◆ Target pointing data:
- - -

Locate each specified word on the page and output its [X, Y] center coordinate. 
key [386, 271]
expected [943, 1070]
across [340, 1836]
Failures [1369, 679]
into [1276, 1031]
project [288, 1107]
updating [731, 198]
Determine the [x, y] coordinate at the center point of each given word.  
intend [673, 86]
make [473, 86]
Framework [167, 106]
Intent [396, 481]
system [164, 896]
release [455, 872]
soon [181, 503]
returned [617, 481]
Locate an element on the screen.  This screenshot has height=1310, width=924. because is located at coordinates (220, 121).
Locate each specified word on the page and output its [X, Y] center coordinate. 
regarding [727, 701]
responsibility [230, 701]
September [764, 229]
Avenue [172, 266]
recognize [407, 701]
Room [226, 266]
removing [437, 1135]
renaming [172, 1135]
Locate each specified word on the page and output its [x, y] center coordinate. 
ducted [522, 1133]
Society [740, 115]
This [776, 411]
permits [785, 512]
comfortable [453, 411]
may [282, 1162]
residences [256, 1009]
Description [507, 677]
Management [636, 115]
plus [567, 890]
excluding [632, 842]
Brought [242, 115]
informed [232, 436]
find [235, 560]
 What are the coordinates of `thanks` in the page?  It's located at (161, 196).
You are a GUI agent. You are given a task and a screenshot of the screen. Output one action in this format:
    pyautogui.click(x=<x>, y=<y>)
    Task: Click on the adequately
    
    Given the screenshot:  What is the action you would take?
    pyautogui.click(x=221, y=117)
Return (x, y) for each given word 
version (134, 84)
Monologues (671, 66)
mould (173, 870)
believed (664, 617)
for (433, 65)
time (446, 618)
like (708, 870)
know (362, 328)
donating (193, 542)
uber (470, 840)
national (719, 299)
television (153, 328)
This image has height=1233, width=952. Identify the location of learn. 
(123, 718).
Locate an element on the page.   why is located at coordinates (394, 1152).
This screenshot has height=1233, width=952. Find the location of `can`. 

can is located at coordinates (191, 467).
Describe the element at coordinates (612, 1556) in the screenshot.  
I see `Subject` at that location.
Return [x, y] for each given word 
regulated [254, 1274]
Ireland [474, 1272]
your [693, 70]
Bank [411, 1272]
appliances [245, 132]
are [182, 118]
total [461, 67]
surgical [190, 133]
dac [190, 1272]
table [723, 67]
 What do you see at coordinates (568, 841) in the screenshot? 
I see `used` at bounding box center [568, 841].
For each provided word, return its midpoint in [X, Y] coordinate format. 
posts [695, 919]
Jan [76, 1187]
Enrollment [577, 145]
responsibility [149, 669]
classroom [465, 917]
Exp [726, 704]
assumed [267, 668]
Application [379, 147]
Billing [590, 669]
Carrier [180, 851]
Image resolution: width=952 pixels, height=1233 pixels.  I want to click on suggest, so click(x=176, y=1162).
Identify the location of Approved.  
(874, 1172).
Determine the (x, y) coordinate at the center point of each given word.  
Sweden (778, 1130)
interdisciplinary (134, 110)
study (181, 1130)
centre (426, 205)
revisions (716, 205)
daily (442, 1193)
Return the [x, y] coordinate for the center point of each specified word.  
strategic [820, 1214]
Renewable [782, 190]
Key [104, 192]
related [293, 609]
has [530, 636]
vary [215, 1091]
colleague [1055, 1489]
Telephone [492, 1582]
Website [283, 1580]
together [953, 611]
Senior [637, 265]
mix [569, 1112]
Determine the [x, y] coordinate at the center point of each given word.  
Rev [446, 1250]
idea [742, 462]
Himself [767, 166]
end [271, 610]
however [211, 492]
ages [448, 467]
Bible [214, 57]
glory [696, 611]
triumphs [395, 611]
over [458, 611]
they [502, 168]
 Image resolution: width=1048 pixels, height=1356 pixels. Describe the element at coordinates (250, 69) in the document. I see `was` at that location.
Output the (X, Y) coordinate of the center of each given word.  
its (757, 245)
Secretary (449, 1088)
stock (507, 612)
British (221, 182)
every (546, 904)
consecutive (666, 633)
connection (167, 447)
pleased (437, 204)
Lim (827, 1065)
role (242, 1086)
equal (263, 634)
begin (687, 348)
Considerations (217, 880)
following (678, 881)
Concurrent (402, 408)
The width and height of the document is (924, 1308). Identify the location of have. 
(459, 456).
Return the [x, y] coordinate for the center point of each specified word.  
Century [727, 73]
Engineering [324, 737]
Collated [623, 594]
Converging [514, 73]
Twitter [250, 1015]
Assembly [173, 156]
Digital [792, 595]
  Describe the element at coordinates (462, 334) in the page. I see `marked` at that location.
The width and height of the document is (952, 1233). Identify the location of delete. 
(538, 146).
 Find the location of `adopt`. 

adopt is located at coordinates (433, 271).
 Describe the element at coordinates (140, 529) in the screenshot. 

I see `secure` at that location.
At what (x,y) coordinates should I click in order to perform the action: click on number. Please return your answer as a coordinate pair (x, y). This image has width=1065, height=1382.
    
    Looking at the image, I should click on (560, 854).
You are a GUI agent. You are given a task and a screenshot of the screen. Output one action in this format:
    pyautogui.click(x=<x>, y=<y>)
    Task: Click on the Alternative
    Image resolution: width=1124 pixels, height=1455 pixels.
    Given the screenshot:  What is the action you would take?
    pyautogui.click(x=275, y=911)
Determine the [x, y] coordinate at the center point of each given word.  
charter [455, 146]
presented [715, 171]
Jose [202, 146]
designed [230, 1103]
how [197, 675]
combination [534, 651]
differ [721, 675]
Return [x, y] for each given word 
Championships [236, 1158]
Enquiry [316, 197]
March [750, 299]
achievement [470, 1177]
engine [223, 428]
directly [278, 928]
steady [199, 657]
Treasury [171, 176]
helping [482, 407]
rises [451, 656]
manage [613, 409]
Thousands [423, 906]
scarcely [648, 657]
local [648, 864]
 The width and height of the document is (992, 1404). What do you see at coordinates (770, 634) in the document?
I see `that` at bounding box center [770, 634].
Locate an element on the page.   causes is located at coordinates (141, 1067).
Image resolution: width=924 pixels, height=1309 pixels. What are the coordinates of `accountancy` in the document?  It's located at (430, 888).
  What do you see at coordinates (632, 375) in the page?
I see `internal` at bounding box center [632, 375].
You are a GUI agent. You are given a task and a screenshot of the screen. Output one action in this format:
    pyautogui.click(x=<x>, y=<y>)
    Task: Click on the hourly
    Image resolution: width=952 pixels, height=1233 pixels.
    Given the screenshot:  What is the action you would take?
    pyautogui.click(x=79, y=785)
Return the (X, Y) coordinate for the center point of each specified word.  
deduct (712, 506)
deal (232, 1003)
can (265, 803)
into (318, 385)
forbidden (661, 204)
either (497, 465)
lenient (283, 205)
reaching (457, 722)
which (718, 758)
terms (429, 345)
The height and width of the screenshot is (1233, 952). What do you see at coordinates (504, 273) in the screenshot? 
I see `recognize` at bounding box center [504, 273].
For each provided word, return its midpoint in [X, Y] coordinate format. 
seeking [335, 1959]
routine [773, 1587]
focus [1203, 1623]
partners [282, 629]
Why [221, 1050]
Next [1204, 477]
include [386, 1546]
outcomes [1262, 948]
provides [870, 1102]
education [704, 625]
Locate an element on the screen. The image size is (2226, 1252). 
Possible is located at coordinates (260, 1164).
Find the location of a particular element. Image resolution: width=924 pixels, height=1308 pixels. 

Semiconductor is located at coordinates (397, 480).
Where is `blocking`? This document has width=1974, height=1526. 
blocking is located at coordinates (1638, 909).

- - -

◆ Exercise: Copy the records unchanged, from the line containing "scarcely [648, 657]" through the line containing "center [632, 375].", including both of those lines.

◆ The result:
scarcely [648, 657]
local [648, 864]
 The width and height of the document is (992, 1404). What do you see at coordinates (770, 634) in the document?
I see `that` at bounding box center [770, 634].
Locate an element on the page.   causes is located at coordinates (141, 1067).
Image resolution: width=924 pixels, height=1309 pixels. What are the coordinates of `accountancy` in the document?  It's located at (430, 888).
  What do you see at coordinates (632, 375) in the page?
I see `internal` at bounding box center [632, 375].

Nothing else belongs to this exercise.